Activity — For every line of the material below, check for the string "timestamp" and return the line if it is there.

Input —
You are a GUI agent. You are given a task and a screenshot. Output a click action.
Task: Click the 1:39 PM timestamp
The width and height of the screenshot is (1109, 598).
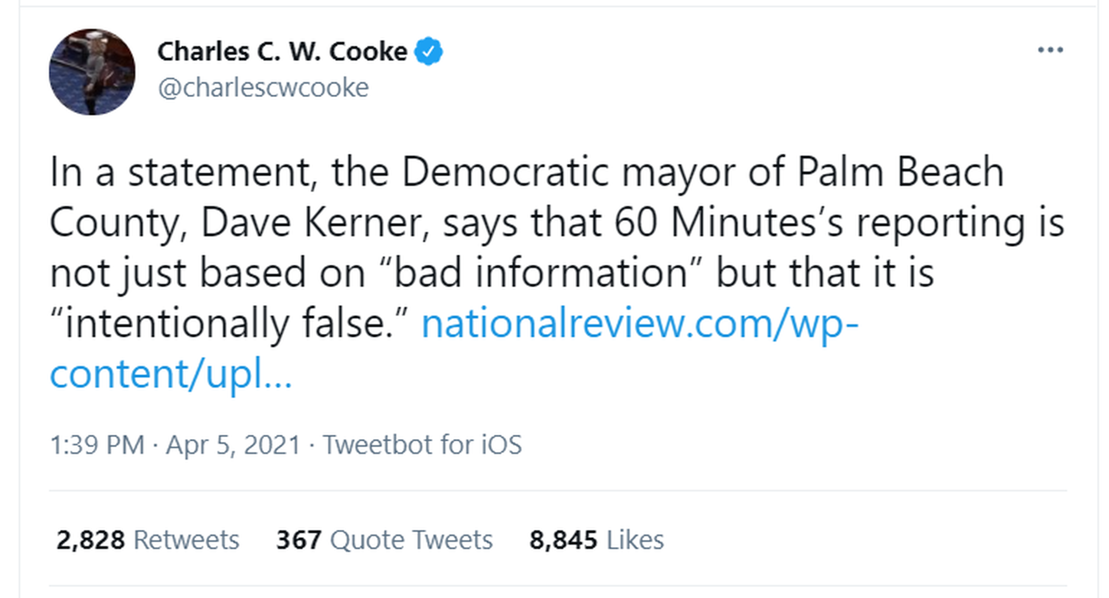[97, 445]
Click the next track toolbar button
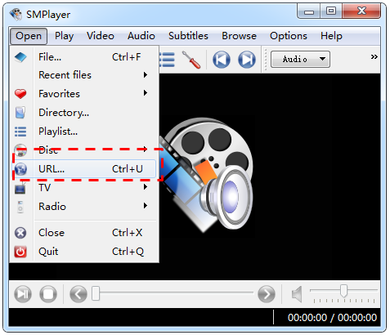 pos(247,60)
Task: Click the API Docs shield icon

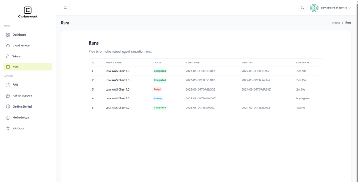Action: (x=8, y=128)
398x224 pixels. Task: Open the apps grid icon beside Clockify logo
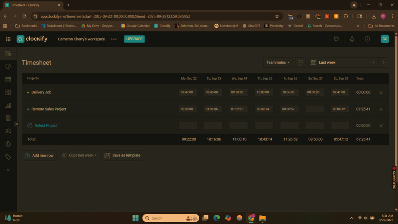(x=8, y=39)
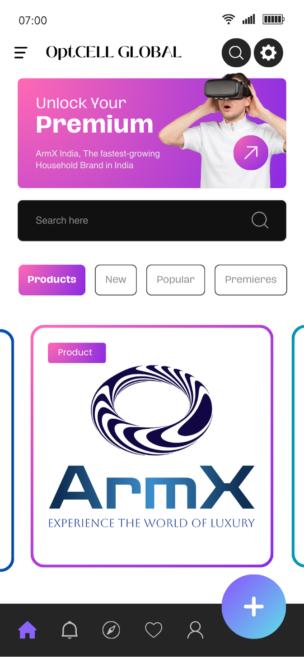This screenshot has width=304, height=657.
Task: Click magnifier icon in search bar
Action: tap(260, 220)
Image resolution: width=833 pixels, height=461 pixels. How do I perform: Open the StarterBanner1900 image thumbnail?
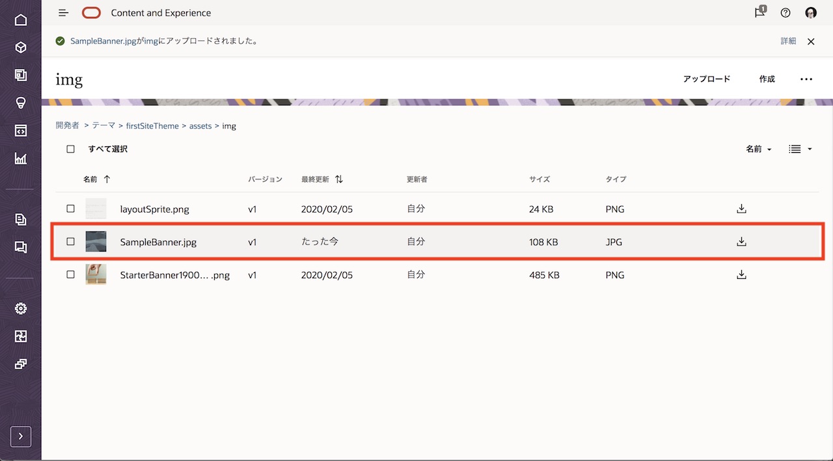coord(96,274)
* * *
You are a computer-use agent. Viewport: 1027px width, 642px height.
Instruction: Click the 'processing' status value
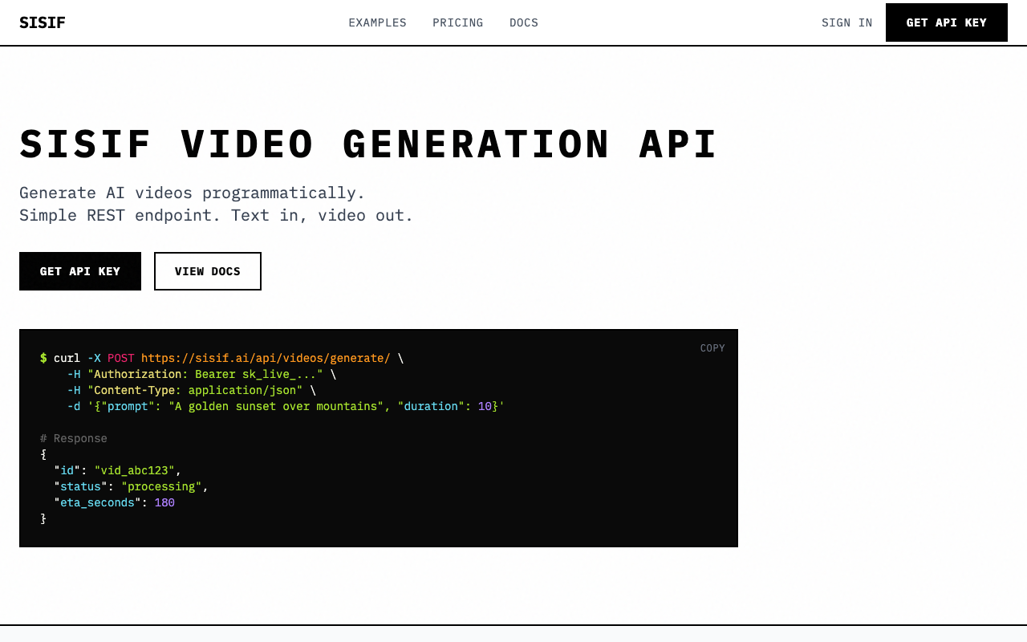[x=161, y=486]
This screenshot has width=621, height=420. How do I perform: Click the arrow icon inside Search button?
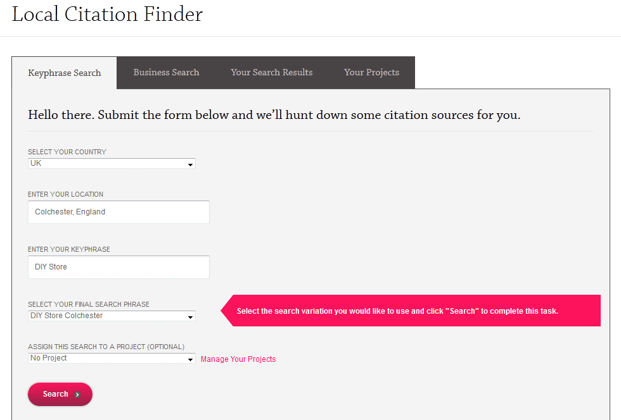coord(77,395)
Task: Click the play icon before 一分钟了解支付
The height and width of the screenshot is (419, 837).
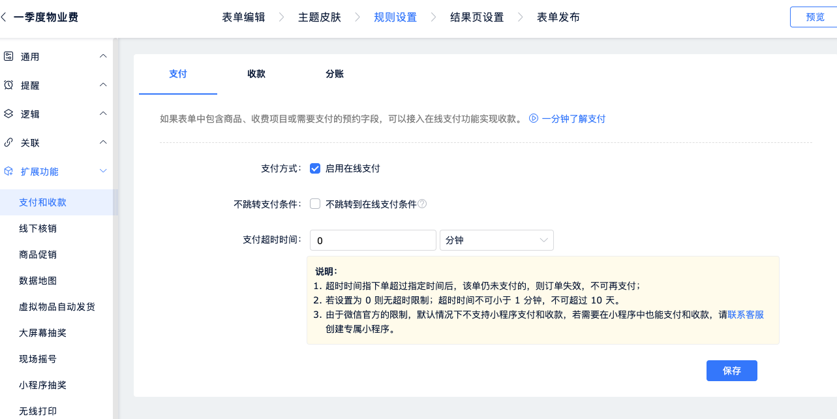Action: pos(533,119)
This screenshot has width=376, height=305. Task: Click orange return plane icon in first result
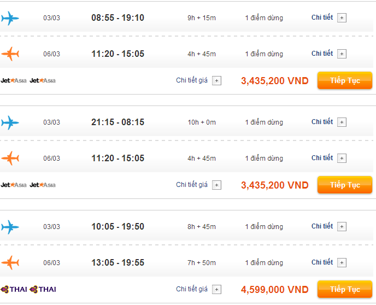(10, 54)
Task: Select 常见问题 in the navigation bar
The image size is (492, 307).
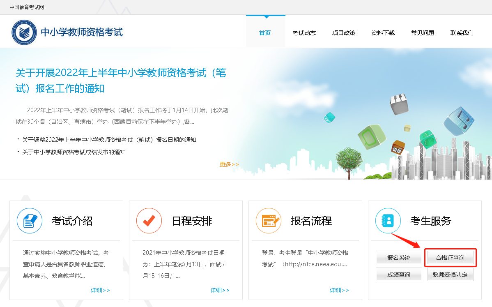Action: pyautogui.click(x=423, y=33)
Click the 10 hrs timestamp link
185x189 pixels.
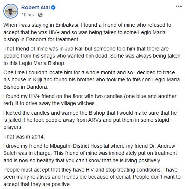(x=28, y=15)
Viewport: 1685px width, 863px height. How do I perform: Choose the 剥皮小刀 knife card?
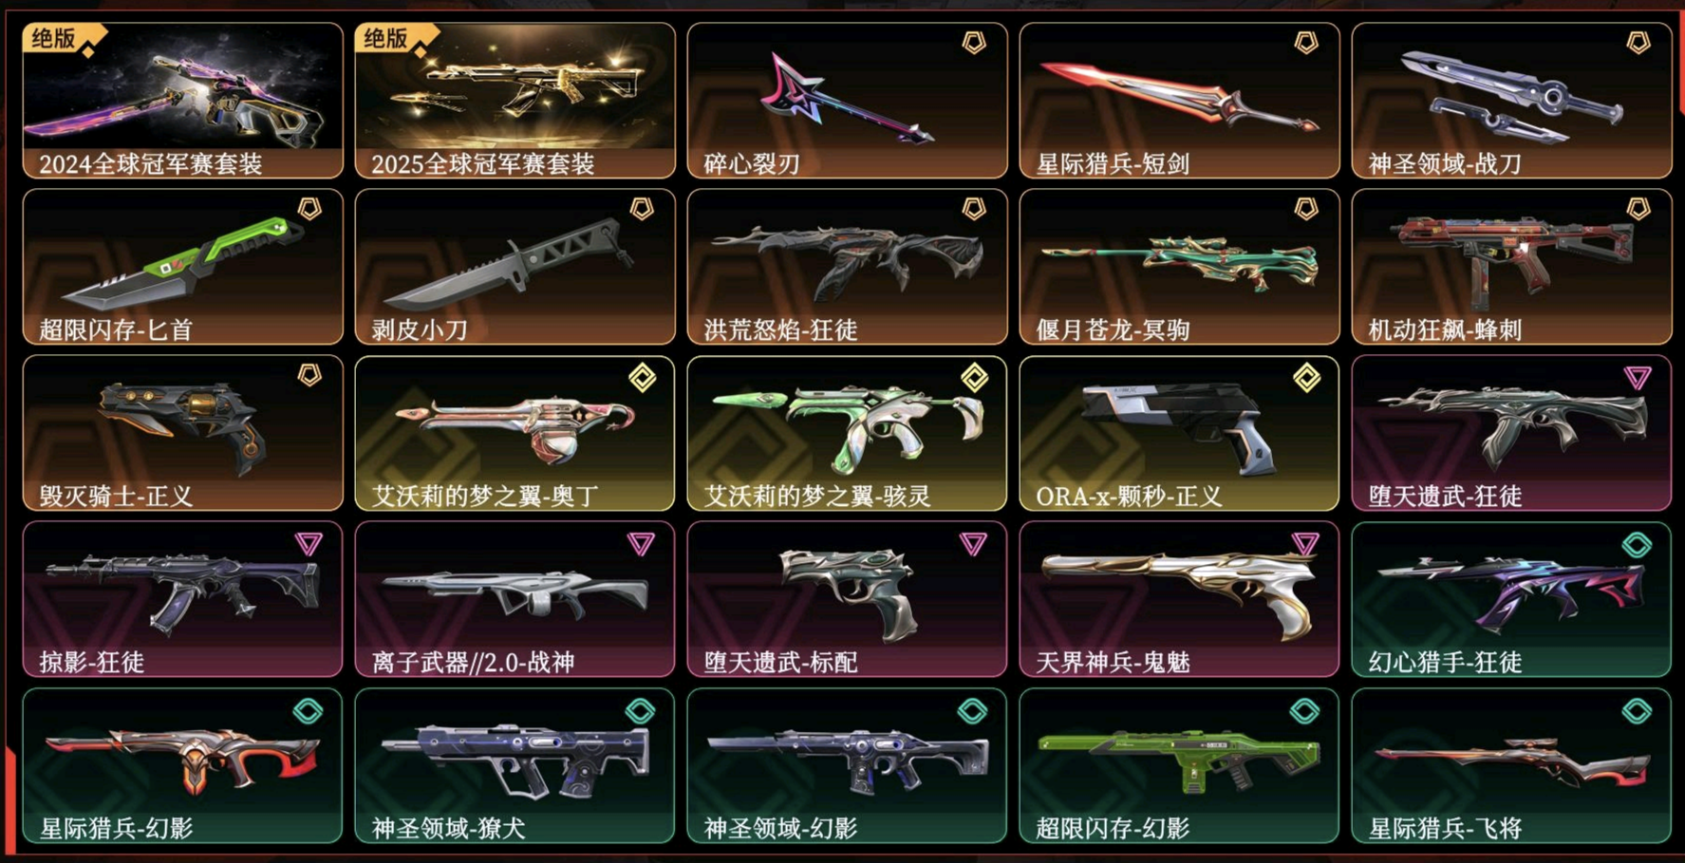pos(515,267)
...
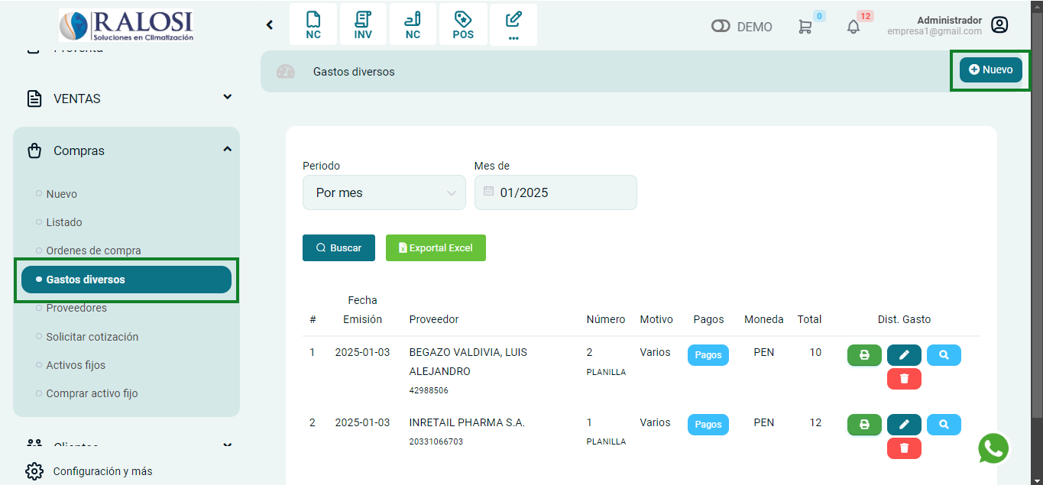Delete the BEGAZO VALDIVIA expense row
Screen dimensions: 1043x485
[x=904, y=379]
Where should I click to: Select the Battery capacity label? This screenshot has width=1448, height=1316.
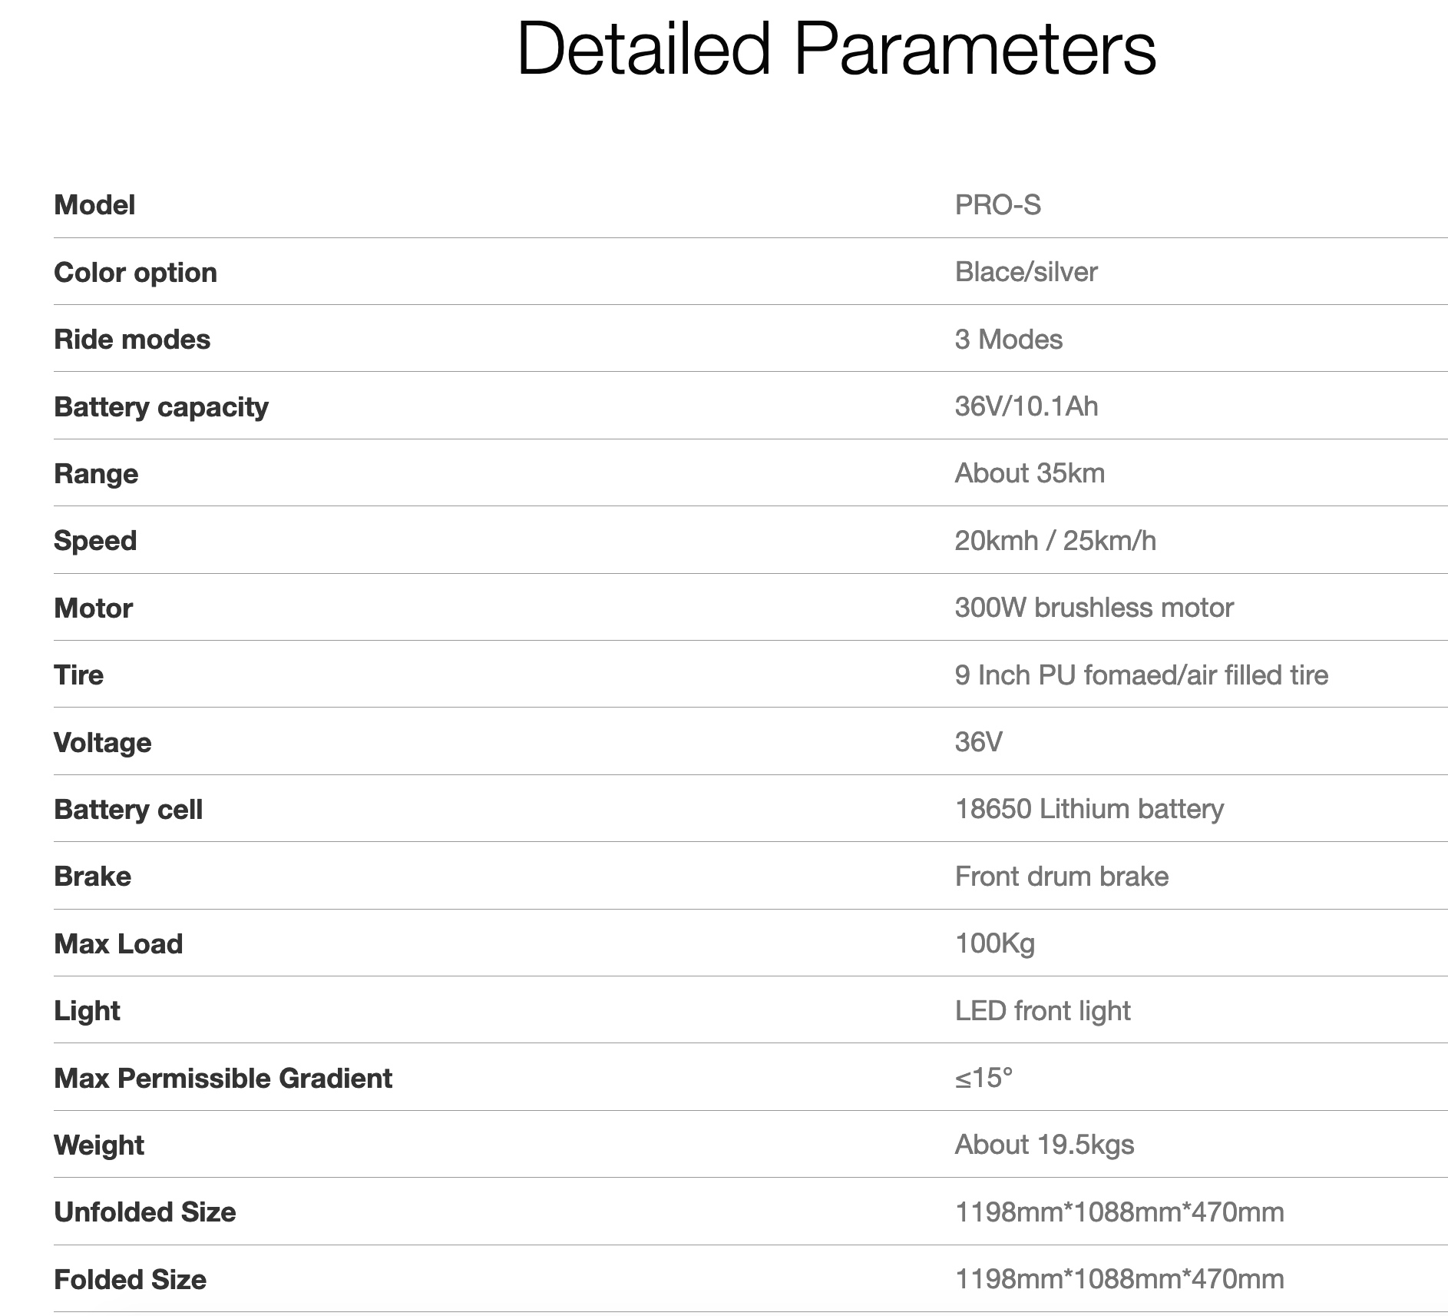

Result —
Task: Click the 1:39 PM timestamp
Click the 10 hrs timestamp link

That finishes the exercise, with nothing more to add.